Patients may take days to weeks to recover and seem to be in a sleeplike state. Although alertness generally returns, prognosis for good functional recovery is poor because of severe memory dysfunction.
The syndrome may result from a “top of the basilar” artery embolus. The artery of Percheron may be involved.
Visual field loss
Unilateral infarction produces hom*onymous hemianopia. Sparing of the macula is encountered frequently in infarction of the occipital lobes due to PCA occlusion. Macular sparing may be caused by collateral vascular supply to the macular region or by the very large macular representation in the occipital cortex; additionally, bilateral representation of macular vision has been suspected.
Bilateral infarctions of the occipital lobes produce varying degrees of cortical blindness depending on the extent of the lesion. Patients often exhibit Anton syndrome, a state in which they fervently believe they can see when they cannot. Patients may describe objects that they have not seen previously in exquisite detail, completely in error and oblivious to that error.

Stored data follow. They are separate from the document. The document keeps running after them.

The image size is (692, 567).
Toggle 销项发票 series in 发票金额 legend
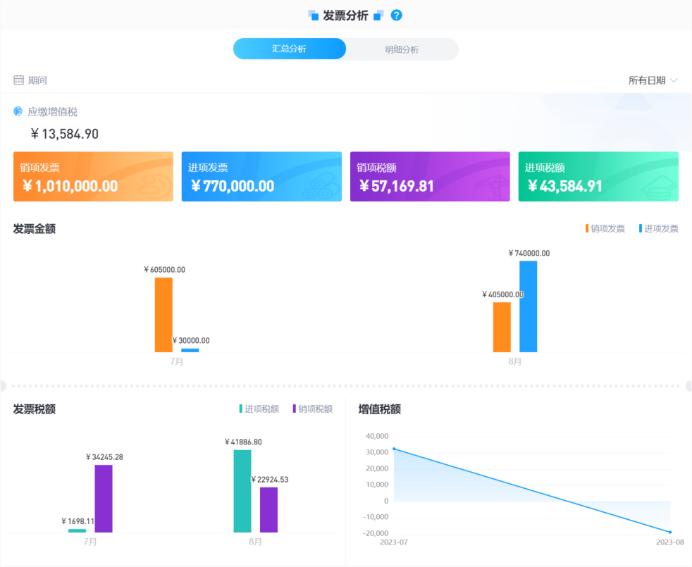coord(605,229)
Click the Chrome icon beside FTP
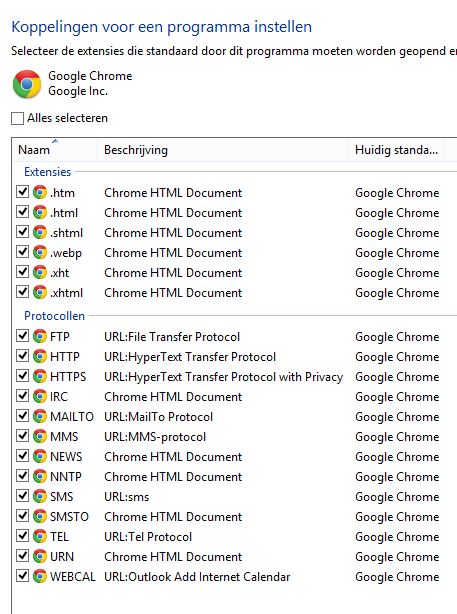This screenshot has height=614, width=457. click(40, 336)
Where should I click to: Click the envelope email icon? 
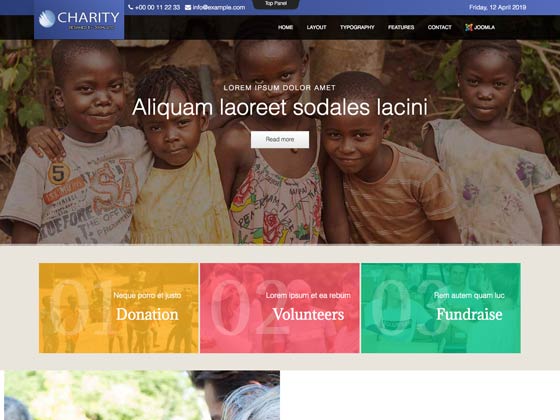click(x=188, y=8)
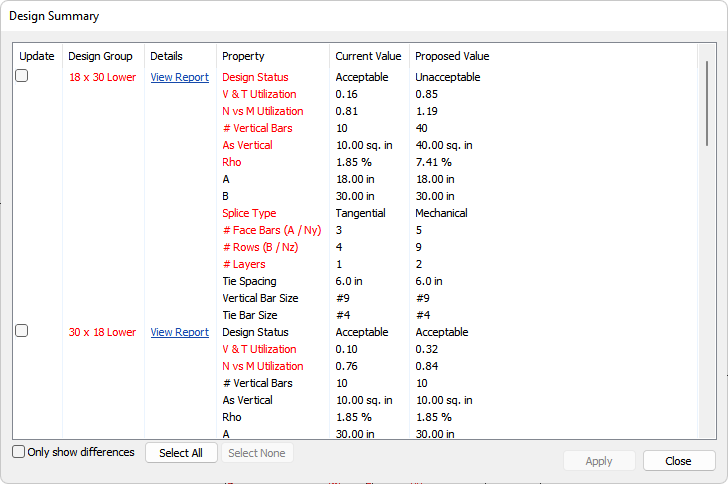The width and height of the screenshot is (728, 484).
Task: Select the 30 x 18 Lower design group
Action: coord(102,332)
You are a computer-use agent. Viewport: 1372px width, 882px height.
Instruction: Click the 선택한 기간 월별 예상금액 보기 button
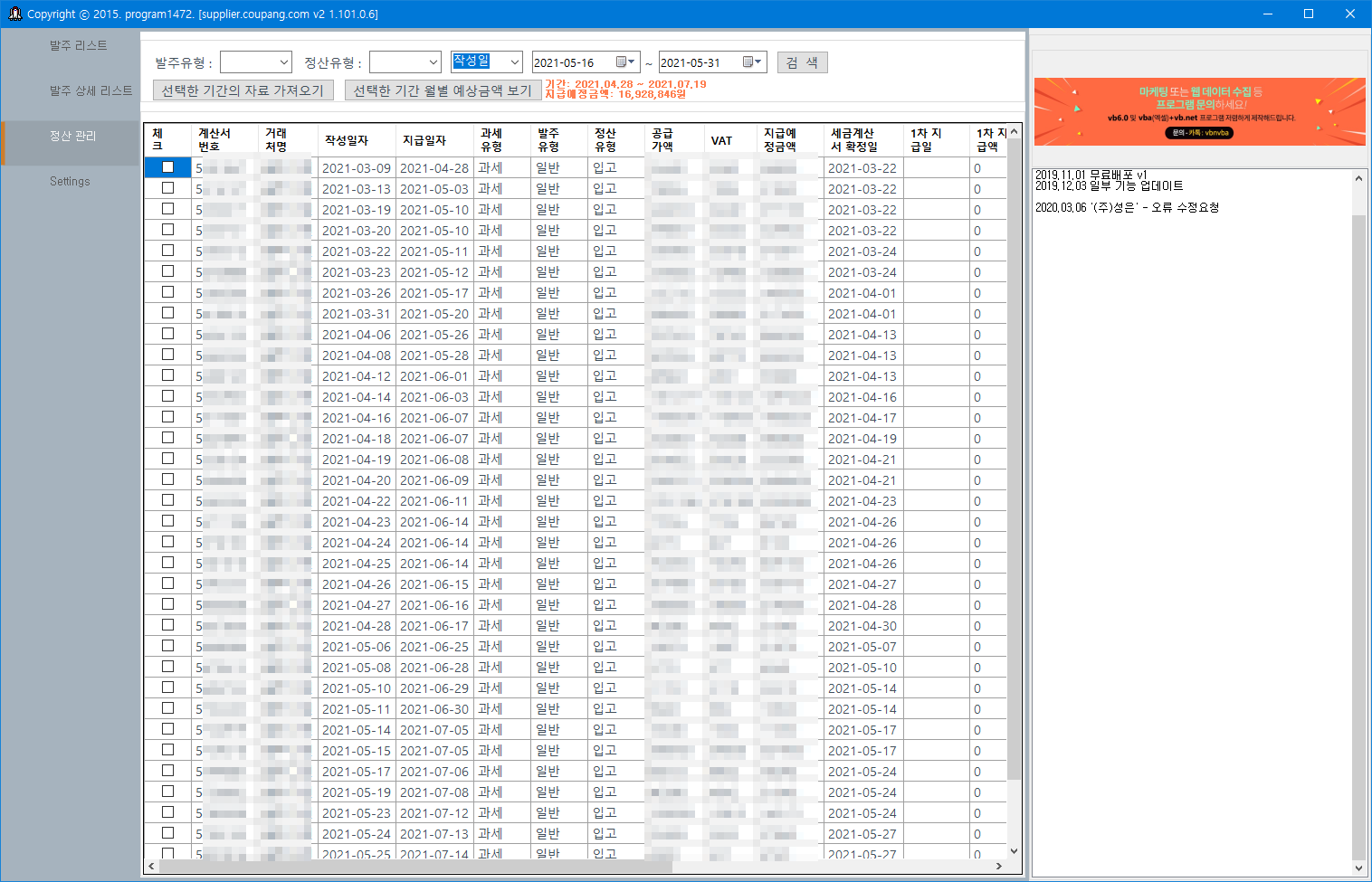tap(443, 90)
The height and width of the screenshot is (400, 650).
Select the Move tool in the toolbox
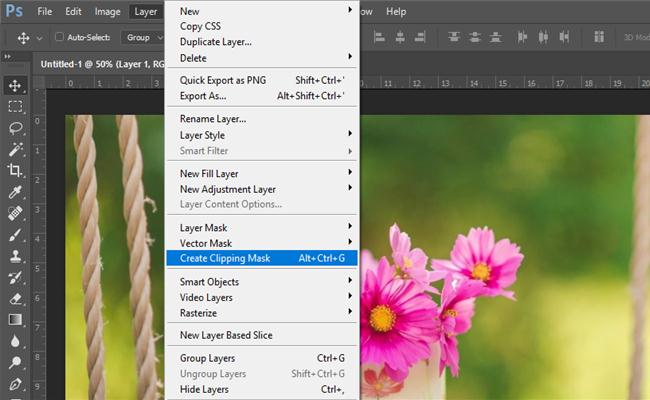coord(15,85)
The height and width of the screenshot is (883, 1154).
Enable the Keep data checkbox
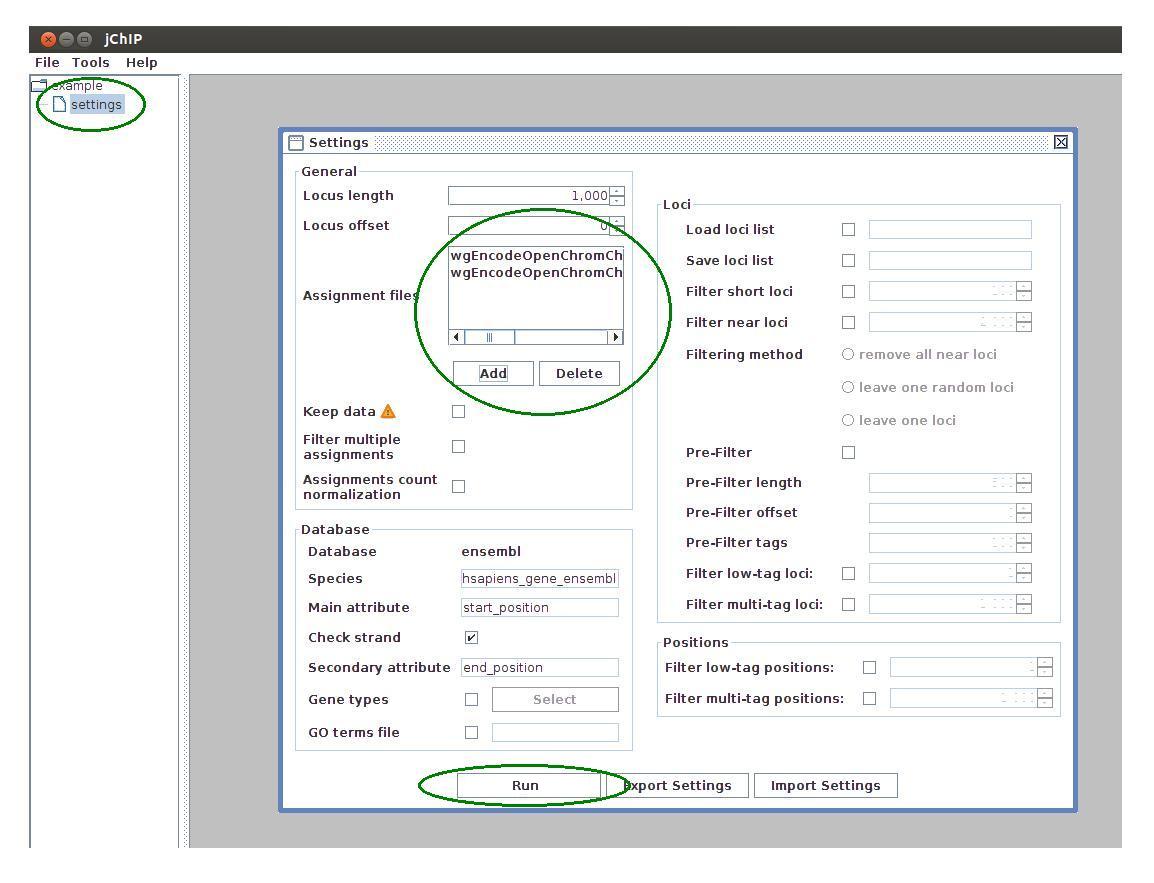[458, 411]
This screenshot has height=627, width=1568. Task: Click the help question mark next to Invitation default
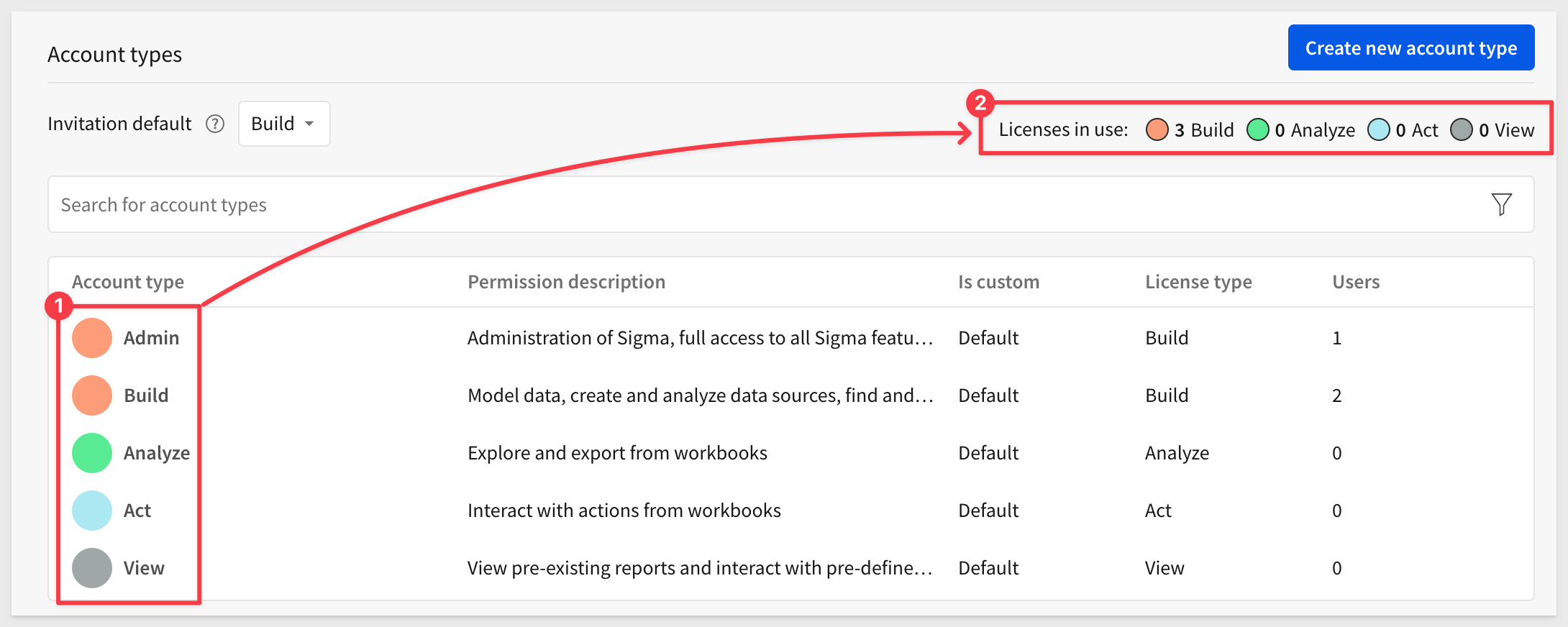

Another intriguing phenomenon is blindsight. Although cortically blind, patients can respond to movement or sudden lightening or darkening of their environment.
Infarction of the lateral geniculate nucleus may produce hemianopia, quadrantanopia, or sectoranopia. The vascular supply is dual; the anterior choroidal artery supplies the anterior hilum and anterolateral areas, and the posterior choroidal artery supplies the rest. Occlusion of the posterior choroidal artery may produce a distinct syndrome of hemianopia, hemidysesthesia, and memory disturbance due to infarction of the lateral geniculate, fornix, dorsomedial thalamic nucleus, and posterior pulvinar.
Visual agnosia
This refers to a lack of recognition or understanding of visual objects or constructs. It is a disorder of higher cortical function.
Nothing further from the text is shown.